The airline will draw down an initial $50 million in January next year from PAG Asia Capital and the deal will see the APAC organisation nominate two directors to sit on the board.
“Once the initial services are well established, we aim to progressively grow our fleet to cover all the major cities in Australia,” said Rex executive chairman Lim Kim Hai.
“PAG is a well-respected and highly successful investment group which manages more than US$40 billion on behalf of major global institutional investors.
“Preparations for our domestic operations are proceeding to plan with our first Boeing 737 800NG aircraft delivered on 5 November 2020. Our crew will carry out training on the aircraft over the next three weeks before the CASA proving flight on 2 December 2020.”
Last month, Australian Aviation photographer Lenn Bayliss photographed Rex’s first 737 shortly after it had its old Virgin livery removed at Wellcamp before the regional airline took delivery of it in Sydney on 5 November.
The plane has been flying back and forth between Sydney and Melbourne, likely in preparation for its CASA proving flight on 5 December.
Rex’s timing is likely to cause alarm for rivals Virgin and Qantas, which have both been celebrating record sales as Queensland’s border opens to both Sydney and Victoria.

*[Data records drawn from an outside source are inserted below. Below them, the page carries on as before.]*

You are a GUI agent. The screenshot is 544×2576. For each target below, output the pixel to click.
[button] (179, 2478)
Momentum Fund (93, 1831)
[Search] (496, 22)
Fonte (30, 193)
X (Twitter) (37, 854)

Yesterday, Australian Aviation revealed how Virgin was set to match Qantas and return to 60 per cent of pre-COVID domestic capacity by January.
Return frequencies by Christmas will increase to six per day between Melbourne and Brisbane; nine per day between Sydney and Brisbane; and twice daily between Newcastle and Brisbane.
In total, the airline has added a further 78,000 weekly seats between the three states by January 2021, after they finally opened to each other on Tuesday.
It comes as Qantas and Jetstar said last week its flying schedule will rebound to 60 per cent of pre-COVID levels and it would add an extra 1,200 return flights into Queensland from NSW and Victoria.
Premier Palaszczuk had repeatedly stated that she would only open her state up to areas that have recorded a month without so-called community transmission – that is cases of COVID where no source of the infection can be traced.
Those rules meant Queensland opened up to NSW on 10 July but closed to Sydney on 1 August and then to all of NSW and the ACT again a week later. Despite opening for a second time to the ACT on 25 September and NSW on 20 October, the city of Sydney was excluded.
While the borders were always open to essentials travellers, they were effectively closed for all mainstream commercial flying.
The bizarre restrictions meant those from Sydney could potentially travel to Queensland but had to first spend 14 days outside the city. Travellers could also fly from Sydney Airport but couldn’t stop anywhere in the city en route.
Premier Palaszczuk said the decision was made after “extensive conversations” between her chief health officer Dr Jeannette Young, and NSW’s counterpart.
Queensland’s Deputy Premier, Steven Miles, called the announcement “a great day for Australia”.
In October, Australian Aviation revealed that Queensland’s continued refusal to open its borders to Sydney caused the latter’s domestic passenger traffic to flatline in September after plunging 70 per cent the previous month.
In a statement to the ASX, Sydney Airport said it welcomed 98,000 passengers in September, up only slightly from 91,000 in August and down significantly from 276,000 in July.
Sydney Airport also revealed it welcomed 34,000 international passengers in September, down slightly from 39,000 in August.